══ EXCERPTED RECORDS ══

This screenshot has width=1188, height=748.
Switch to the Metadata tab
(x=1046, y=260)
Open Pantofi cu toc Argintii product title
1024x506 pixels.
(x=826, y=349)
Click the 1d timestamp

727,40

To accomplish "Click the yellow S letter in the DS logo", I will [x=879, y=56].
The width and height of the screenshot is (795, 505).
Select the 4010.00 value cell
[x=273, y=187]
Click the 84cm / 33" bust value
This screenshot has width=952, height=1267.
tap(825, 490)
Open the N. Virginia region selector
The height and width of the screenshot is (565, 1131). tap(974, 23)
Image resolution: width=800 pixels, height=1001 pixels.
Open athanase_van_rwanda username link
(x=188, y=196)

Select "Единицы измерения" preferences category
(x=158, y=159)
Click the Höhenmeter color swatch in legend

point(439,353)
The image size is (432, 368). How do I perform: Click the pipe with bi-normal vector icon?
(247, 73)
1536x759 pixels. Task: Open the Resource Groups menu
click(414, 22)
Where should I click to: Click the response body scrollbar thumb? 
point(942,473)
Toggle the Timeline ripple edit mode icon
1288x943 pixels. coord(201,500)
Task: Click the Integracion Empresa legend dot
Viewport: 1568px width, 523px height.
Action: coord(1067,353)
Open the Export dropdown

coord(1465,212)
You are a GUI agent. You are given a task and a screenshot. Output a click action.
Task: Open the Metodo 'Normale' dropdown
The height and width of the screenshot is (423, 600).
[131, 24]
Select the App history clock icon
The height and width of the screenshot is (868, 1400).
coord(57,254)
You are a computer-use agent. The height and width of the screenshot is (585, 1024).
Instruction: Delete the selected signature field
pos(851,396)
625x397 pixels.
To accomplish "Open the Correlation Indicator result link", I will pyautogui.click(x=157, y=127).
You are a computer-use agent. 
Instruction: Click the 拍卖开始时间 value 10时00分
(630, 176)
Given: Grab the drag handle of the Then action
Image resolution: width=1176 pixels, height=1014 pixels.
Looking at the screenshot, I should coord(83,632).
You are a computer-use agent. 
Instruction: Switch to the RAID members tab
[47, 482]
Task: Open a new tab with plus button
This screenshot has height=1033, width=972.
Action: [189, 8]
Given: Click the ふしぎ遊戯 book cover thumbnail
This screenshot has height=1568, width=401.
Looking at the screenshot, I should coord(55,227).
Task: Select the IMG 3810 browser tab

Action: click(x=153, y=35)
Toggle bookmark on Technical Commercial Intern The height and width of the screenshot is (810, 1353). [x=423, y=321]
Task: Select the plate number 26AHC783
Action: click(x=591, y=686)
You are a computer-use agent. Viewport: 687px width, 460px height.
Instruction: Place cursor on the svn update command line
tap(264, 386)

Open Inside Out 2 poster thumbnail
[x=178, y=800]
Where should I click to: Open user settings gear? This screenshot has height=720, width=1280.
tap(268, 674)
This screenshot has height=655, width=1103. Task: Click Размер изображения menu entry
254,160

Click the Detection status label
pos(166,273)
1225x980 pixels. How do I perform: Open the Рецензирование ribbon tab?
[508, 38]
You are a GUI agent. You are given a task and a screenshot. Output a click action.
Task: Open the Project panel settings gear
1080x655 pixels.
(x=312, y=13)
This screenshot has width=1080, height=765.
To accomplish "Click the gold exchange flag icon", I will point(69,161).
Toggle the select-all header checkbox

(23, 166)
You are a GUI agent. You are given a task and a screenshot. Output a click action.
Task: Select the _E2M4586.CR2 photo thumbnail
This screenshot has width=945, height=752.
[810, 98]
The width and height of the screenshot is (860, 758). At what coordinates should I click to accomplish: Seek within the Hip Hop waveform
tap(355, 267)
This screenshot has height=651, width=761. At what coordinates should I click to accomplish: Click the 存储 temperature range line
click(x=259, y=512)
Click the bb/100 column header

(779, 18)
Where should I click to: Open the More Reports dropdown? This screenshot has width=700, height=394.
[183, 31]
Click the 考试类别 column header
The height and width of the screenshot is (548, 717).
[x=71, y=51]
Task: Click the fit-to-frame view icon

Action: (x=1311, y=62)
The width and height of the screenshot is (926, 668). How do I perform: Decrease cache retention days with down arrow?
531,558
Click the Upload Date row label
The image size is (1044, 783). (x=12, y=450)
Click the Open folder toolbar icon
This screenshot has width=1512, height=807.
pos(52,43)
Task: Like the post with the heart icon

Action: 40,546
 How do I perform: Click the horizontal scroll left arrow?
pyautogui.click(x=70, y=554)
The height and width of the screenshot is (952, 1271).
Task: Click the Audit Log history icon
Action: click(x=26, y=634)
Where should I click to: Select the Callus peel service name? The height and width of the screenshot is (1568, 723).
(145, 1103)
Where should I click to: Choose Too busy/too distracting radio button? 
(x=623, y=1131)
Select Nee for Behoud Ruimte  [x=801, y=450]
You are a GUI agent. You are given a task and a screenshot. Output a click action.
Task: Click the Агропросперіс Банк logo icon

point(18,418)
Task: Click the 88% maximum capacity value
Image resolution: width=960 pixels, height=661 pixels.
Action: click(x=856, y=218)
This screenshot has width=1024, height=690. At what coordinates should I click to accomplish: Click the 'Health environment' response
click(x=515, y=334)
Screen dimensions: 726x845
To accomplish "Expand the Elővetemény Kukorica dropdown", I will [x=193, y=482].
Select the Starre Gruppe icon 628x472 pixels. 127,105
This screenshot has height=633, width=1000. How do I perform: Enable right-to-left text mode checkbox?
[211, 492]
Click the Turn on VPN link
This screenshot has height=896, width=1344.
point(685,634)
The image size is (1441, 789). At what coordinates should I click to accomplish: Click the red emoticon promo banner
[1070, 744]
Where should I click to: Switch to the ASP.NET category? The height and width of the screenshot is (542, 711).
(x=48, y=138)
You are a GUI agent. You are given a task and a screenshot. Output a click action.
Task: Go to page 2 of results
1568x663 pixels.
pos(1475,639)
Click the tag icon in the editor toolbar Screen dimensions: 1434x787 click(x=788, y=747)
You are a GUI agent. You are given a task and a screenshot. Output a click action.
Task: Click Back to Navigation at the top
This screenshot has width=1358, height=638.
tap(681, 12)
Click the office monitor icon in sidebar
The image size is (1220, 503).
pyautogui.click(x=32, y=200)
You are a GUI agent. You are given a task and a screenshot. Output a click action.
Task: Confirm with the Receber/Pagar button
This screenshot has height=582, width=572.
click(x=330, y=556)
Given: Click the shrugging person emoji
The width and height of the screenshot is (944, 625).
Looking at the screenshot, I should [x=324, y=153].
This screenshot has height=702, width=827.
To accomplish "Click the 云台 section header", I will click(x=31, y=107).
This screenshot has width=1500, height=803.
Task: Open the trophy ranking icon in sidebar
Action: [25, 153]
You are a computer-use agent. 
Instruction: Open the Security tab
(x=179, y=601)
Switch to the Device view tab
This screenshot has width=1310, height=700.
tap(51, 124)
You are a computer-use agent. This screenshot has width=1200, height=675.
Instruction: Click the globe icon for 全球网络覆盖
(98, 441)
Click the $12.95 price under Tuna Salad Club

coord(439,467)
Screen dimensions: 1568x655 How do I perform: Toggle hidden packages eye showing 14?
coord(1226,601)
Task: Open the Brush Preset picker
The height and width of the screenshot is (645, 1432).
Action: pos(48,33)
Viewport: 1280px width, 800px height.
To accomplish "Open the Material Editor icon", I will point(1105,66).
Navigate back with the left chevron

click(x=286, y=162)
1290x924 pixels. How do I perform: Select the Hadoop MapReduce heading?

═══

EXERCISE BRIEF
An identical copy of the entries above is the expected result.

RESPONSE AREA
This screenshot has width=1188, height=748.
Switch to the Metadata tab
(x=1046, y=260)
Open Pantofi cu toc Argintii product title
1024x506 pixels.
(x=826, y=349)
Click the 1d timestamp

727,40

To accomplish "Click the yellow S letter in the DS logo", I will [x=879, y=56].
The width and height of the screenshot is (795, 505).
Select the 4010.00 value cell
[x=273, y=187]
Click the 84cm / 33" bust value
This screenshot has width=952, height=1267.
tap(825, 490)
Open the N. Virginia region selector
The height and width of the screenshot is (565, 1131). tap(974, 23)
Image resolution: width=800 pixels, height=1001 pixels.
Open athanase_van_rwanda username link
(x=188, y=196)

Select "Единицы измерения" preferences category
(x=158, y=159)
Click the Höhenmeter color swatch in legend

point(439,353)
The image size is (432, 368). How do I perform: Click the pipe with bi-normal vector icon?
(247, 73)
1536x759 pixels. Task: Open the Resource Groups menu
click(414, 22)
Where should I click to: Click the response body scrollbar thumb? 
point(942,473)
Toggle the Timeline ripple edit mode icon
1288x943 pixels. coord(201,500)
Task: Click the Integracion Empresa legend dot
Viewport: 1568px width, 523px height.
Action: coord(1067,353)
Open the Export dropdown

coord(1465,212)
You are a GUI agent. You are given a task and a screenshot. Output a click action.
Task: Open the Metodo 'Normale' dropdown
The height and width of the screenshot is (423, 600).
[131, 24]
Select the App history clock icon
The height and width of the screenshot is (868, 1400).
coord(57,254)
You are a computer-use agent. The height and width of the screenshot is (585, 1024).
Instruction: Delete the selected signature field
pos(851,396)
625x397 pixels.
To accomplish "Open the Correlation Indicator result link", I will pyautogui.click(x=157, y=127).
You are a computer-use agent. 
Instruction: Click the 拍卖开始时间 value 10时00分
(630, 176)
Given: Grab the drag handle of the Then action
Image resolution: width=1176 pixels, height=1014 pixels.
Looking at the screenshot, I should coord(83,632).
You are a computer-use agent. 
Instruction: Switch to the RAID members tab
[47, 482]
Task: Open a new tab with plus button
This screenshot has height=1033, width=972.
Action: [189, 8]
Given: Click the ふしぎ遊戯 book cover thumbnail
This screenshot has height=1568, width=401.
Looking at the screenshot, I should coord(55,227).
Task: Select the IMG 3810 browser tab

Action: click(x=153, y=35)
Toggle bookmark on Technical Commercial Intern The height and width of the screenshot is (810, 1353). [x=423, y=321]
Task: Select the plate number 26AHC783
Action: click(x=591, y=686)
You are a computer-use agent. Viewport: 687px width, 460px height.
Instruction: Place cursor on the svn update command line
tap(264, 386)

Open Inside Out 2 poster thumbnail
[x=178, y=800]
Where should I click to: Open user settings gear? This screenshot has height=720, width=1280.
tap(268, 674)
This screenshot has height=655, width=1103. Task: Click Размер изображения menu entry
254,160

Click the Detection status label
pos(166,273)
1225x980 pixels. How do I perform: Open the Рецензирование ribbon tab?
[508, 38]
You are a GUI agent. You are given a task and a screenshot. Output a click action.
Task: Open the Project panel settings gear
1080x655 pixels.
(x=312, y=13)
This screenshot has width=1080, height=765.
To accomplish "Click the gold exchange flag icon", I will point(69,161).
Toggle the select-all header checkbox

(23, 166)
You are a GUI agent. You are given a task and a screenshot. Output a click action.
Task: Select the _E2M4586.CR2 photo thumbnail
This screenshot has width=945, height=752.
[810, 98]
The width and height of the screenshot is (860, 758). At what coordinates should I click to accomplish: Seek within the Hip Hop waveform
tap(355, 267)
This screenshot has height=651, width=761. At what coordinates should I click to accomplish: Click the 存储 temperature range line
click(x=259, y=512)
Click the bb/100 column header

(779, 18)
Where should I click to: Open the More Reports dropdown? This screenshot has width=700, height=394.
[183, 31]
Click the 考试类别 column header
The height and width of the screenshot is (548, 717).
[x=71, y=51]
Task: Click the fit-to-frame view icon

Action: (x=1311, y=62)
The width and height of the screenshot is (926, 668). How do I perform: Decrease cache retention days with down arrow?
531,558
Click the Upload Date row label
The image size is (1044, 783). (x=12, y=450)
Click the Open folder toolbar icon
This screenshot has width=1512, height=807.
pos(52,43)
Task: Like the post with the heart icon

Action: 40,546
 How do I perform: Click the horizontal scroll left arrow?
pyautogui.click(x=70, y=554)
The height and width of the screenshot is (952, 1271).
Task: Click the Audit Log history icon
Action: click(x=26, y=634)
Where should I click to: Select the Callus peel service name? The height and width of the screenshot is (1568, 723).
(145, 1103)
Where should I click to: Choose Too busy/too distracting radio button? 
(x=623, y=1131)
Select Nee for Behoud Ruimte  [x=801, y=450]
You are a GUI agent. You are given a task and a screenshot. Output a click action.
Task: Click the Агропросперіс Банк logo icon

point(18,418)
Task: Click the 88% maximum capacity value
Image resolution: width=960 pixels, height=661 pixels.
Action: click(x=856, y=218)
This screenshot has width=1024, height=690. At what coordinates should I click to accomplish: Click the 'Health environment' response
click(x=515, y=334)
Screen dimensions: 726x845
To accomplish "Expand the Elővetemény Kukorica dropdown", I will [x=193, y=482].
Select the Starre Gruppe icon 628x472 pixels. 127,105
This screenshot has height=633, width=1000. How do I perform: Enable right-to-left text mode checkbox?
[211, 492]
Click the Turn on VPN link
This screenshot has height=896, width=1344.
point(685,634)
The image size is (1441, 789). At what coordinates should I click to accomplish: Click the red emoticon promo banner
[1070, 744]
Where should I click to: Switch to the ASP.NET category? The height and width of the screenshot is (542, 711).
(x=48, y=138)
You are a GUI agent. You are given a task and a screenshot. Output a click action.
Task: Go to page 2 of results
1568x663 pixels.
pos(1475,639)
Click the tag icon in the editor toolbar Screen dimensions: 1434x787 click(x=788, y=747)
You are a GUI agent. You are given a task and a screenshot. Output a click action.
Task: Click Back to Navigation at the top
This screenshot has width=1358, height=638.
tap(681, 12)
Click the office monitor icon in sidebar
The image size is (1220, 503).
pyautogui.click(x=32, y=200)
You are a GUI agent. You are given a task and a screenshot. Output a click action.
Task: Confirm with the Receber/Pagar button
This screenshot has height=582, width=572.
click(x=330, y=556)
Given: Click the shrugging person emoji
The width and height of the screenshot is (944, 625).
Looking at the screenshot, I should [x=324, y=153].
This screenshot has height=702, width=827.
To accomplish "Click the 云台 section header", I will click(x=31, y=107).
This screenshot has width=1500, height=803.
Task: Open the trophy ranking icon in sidebar
Action: [25, 153]
You are a computer-use agent. 
Instruction: Open the Security tab
(x=179, y=601)
Switch to the Device view tab
This screenshot has width=1310, height=700.
tap(51, 124)
You are a computer-use agent. This screenshot has width=1200, height=675.
Instruction: Click the globe icon for 全球网络覆盖
(98, 441)
Click the $12.95 price under Tuna Salad Club

coord(439,467)
Screen dimensions: 1568x655 How do I perform: Toggle hidden packages eye showing 14?
coord(1226,601)
Task: Open the Brush Preset picker
The height and width of the screenshot is (645, 1432).
Action: pos(48,33)
Viewport: 1280px width, 800px height.
To accomplish "Open the Material Editor icon", I will point(1105,66).
Navigate back with the left chevron

click(x=286, y=162)
1290x924 pixels. How do I perform: Select the Hadoop MapReduce heading?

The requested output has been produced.